3. Does Waterproof Sunscreen Really Last Through Water?
No sunscreen is entirely waterproof or sweat-proof. Even waterproof sunscreen will gradually wear off with water (or sweat!).
If you’re at the beach or the pool all day or sweating heavily (perhaps running a marathon or working in a garden), reapply sunscreen every two hours or more frequently.
4. True or False: If I Have Dark Skin, I Don’t Need to Wear Sunscreen
All skin gets burned and damaged by the sun. When exposed to ultraviolet rays, the skin cells release pigment. We think of pigment (or color) as getting tan or getting burned. All skin reacts that way, it just shows up differently on different skin tones.
Payal Pardiwala, FNP-C shares these three points with her patients:
- Individuals with darker skin tones still get skin cancer.
- Because darker individuals have more melanin (which gives skin its color) they are at a higher risk of developing dark spots (hyperpigmentation) due to sun damage.
- Sun exposure causes premature aging for all skin tones, as such, we should all be wearing sunscreen on a daily basis.
5. True or False: Sunscreen Prevents My Body from Making Vitamin D.

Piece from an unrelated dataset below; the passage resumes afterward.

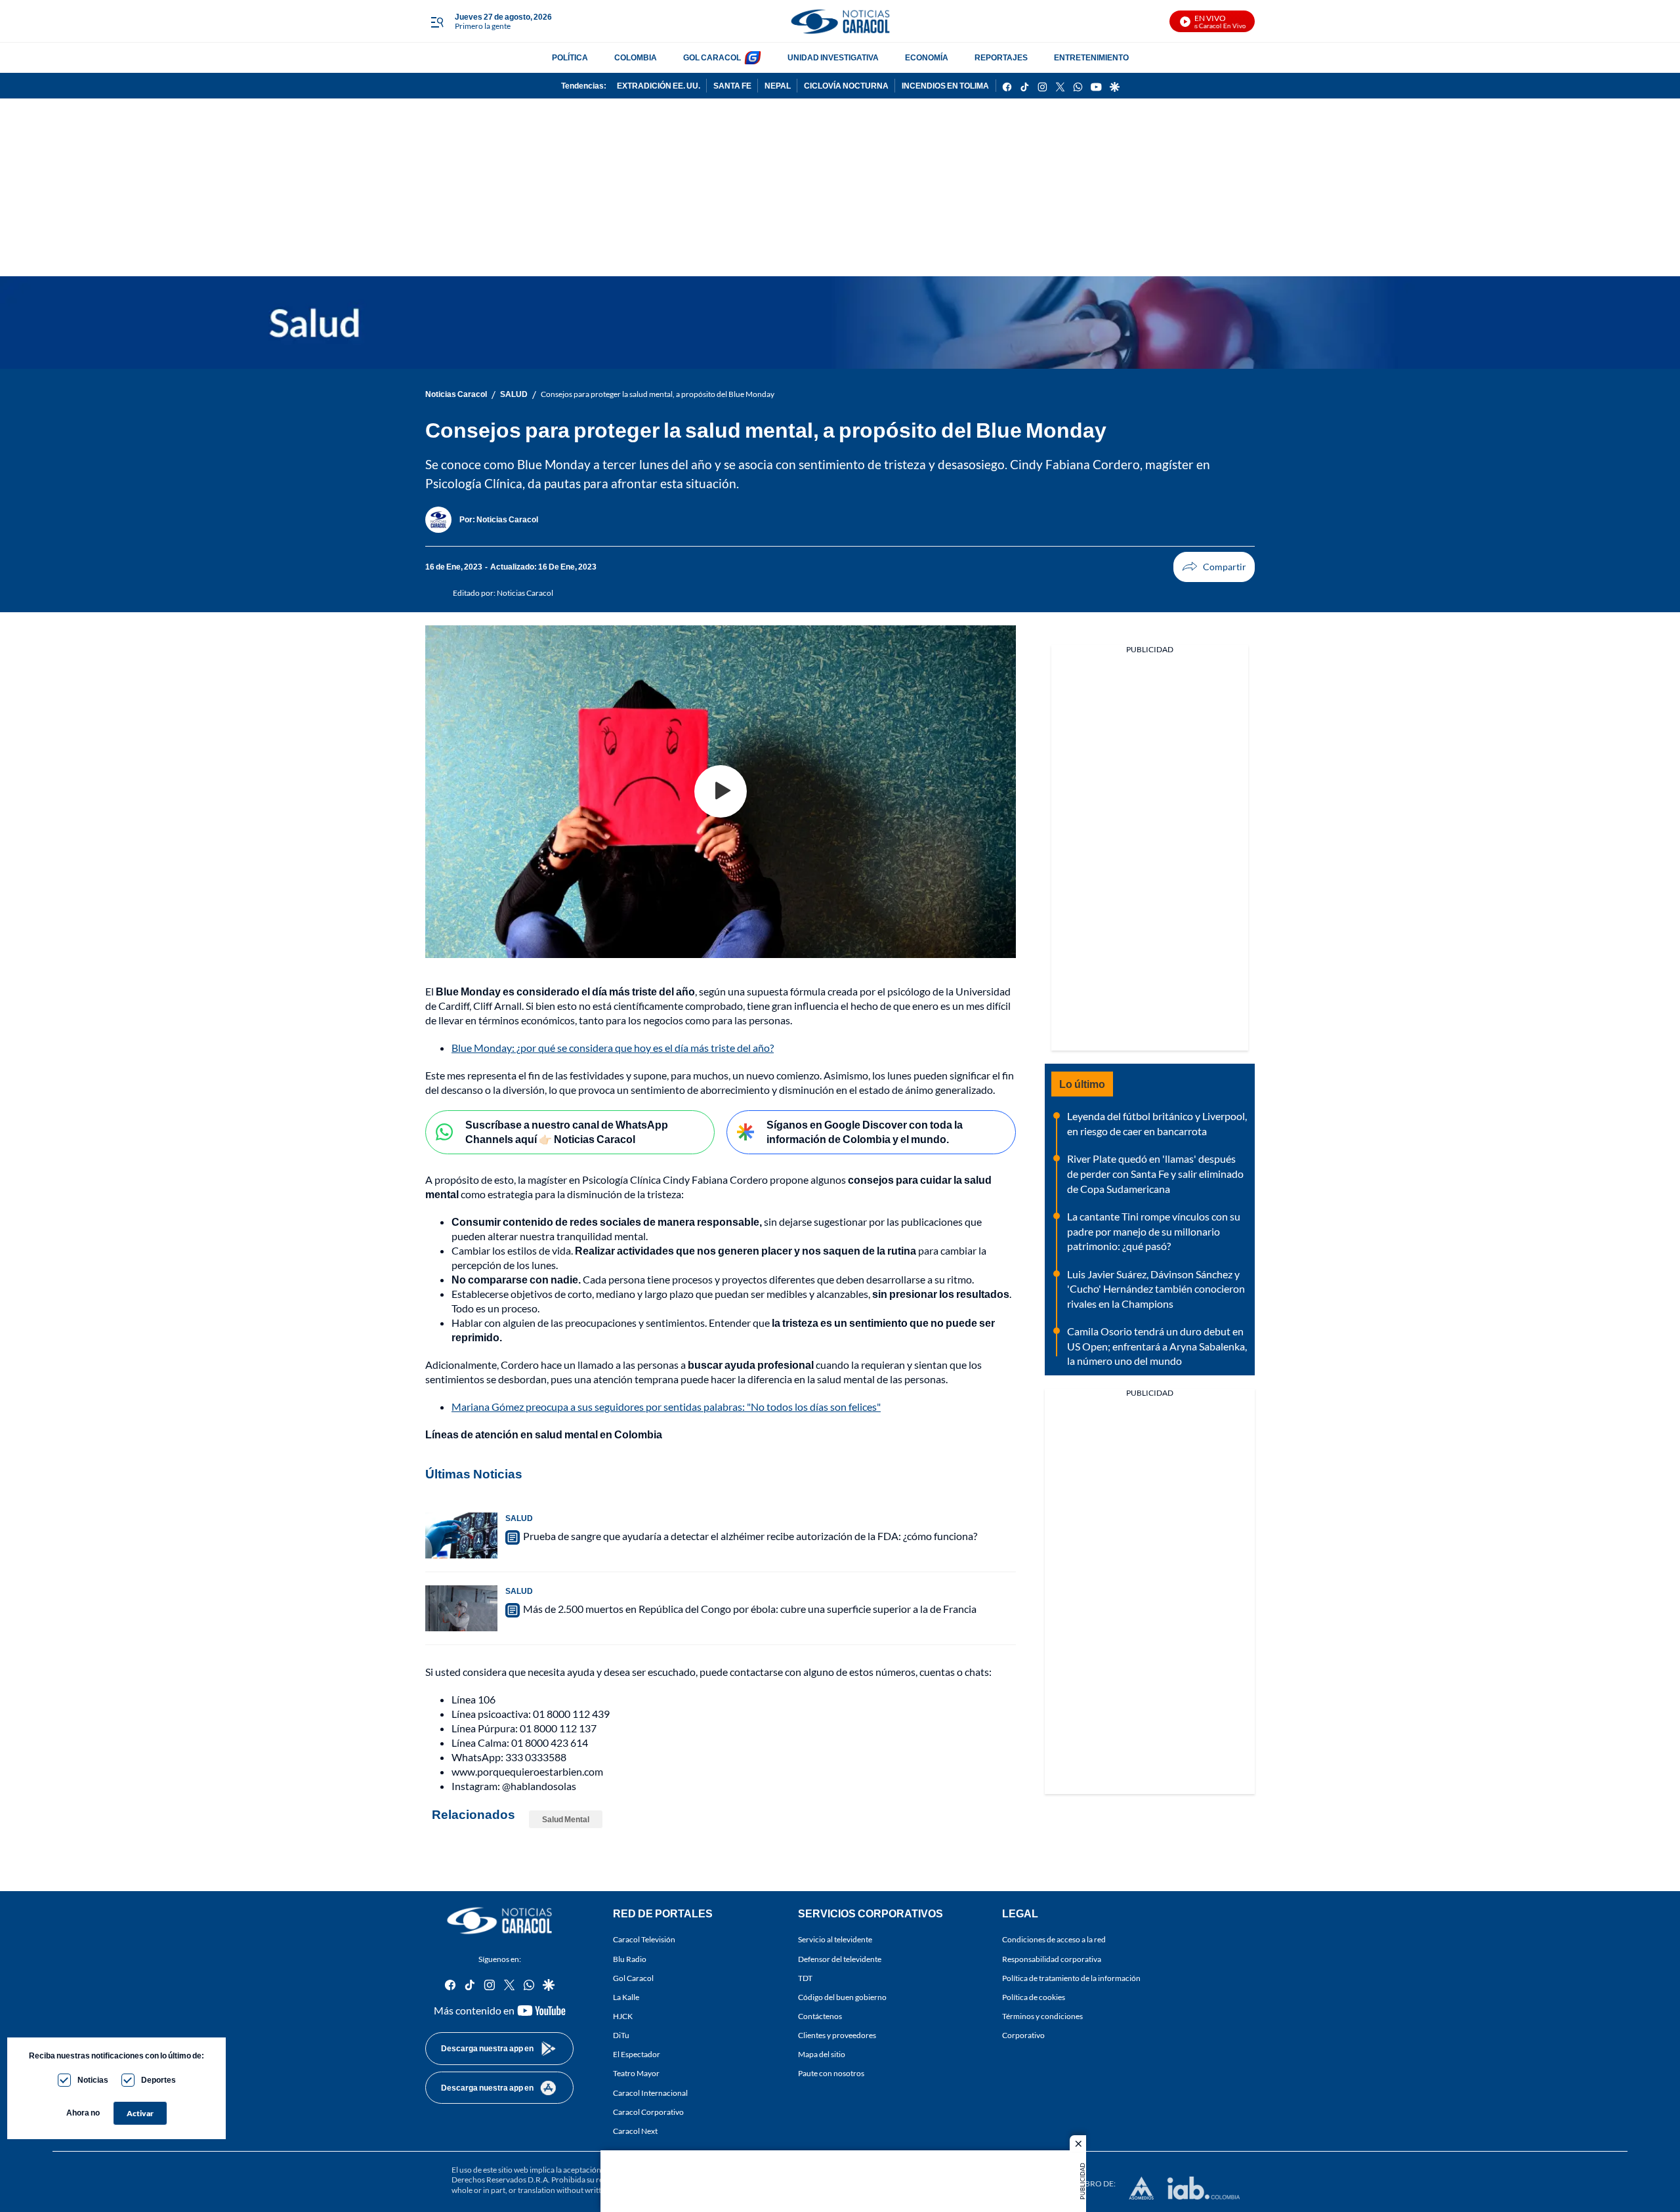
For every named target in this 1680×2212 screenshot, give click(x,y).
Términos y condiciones (1042, 2016)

You know your skin is your largest organ, but did you know it’s also a manufacturing facility? When you expose your skin to sun, the ultraviolet B (UVB) rays interact with a protein in the skin called 7-DHC to turn it into vitamin D3. That’s the active form of vitamin D we need for bone health and a strong immune system.
The belief that using sunscreen inhibits that production is a myth. No study has ever shown that, according to the Skin Cancer Foundation.
6. Are the Chemicals in Sunscreen Slowly Killing Me or The Environment?
In 2019 the Food and Drug Administration shared its safety concerns about 12 ingredients in chemical sunscreens. The one that caused the most concern, oxybenzone, has largely been eliminated (but not entirely). The percentage of chemical sunscreens with oxybenzone decreased from 60% in 2019 to 13% in 2023, according to the Environmental Working Group (EWG), a research and advocacy organization in Washington, DC.
Manufacturers removed that chemical due to consumer pushback, not regulation. Oxybenzone has been linked to increased cancer risk and shorter pregnancies, among other risks.
As far as environmental concerns, yes, the chemicals in sunscreen can harm the ocean and the life forms in it. The National Ocean Service created an infographic explaining some of the negative effects (damaging coral and decreasing fertility in fish) and also listing the chemicals to avoid.
If you’re concerned about the chemicals in sunscreen (and remember that what you put on your skin goes into your body), you can:
- Check the bar code on any product against the database of the EWG (look for their Good Health app on your phone)
- Use mineral sunscreen instead of chemical
- Incorporate other sun protection into your routines, like staying out of the sun when it’s high in the sky, and wearing protective clothing
Best Answer: Protect Your Skin
If you remember nothing else about sunscreen, remember to use it. You need protection against the sun to reduce your risk of skin cancer. This isn’t just our advice; this is based on evidence. Again, according to the Skin Cancer Foundation, “Controlled studies have shown that regular use of an SPF 15 or higher broad-spectrum sunscreen reduces your chances of developing squamous cell carcinoma by about 40 percent, melanoma by 50 percent and premature skin aging by 24 percent.”
Apply sunscreen 30 minutes before you go outside – whether it’s cloudy or sunny – and reapply every two hours. And don’t forget hidden spots like the tops of your ears!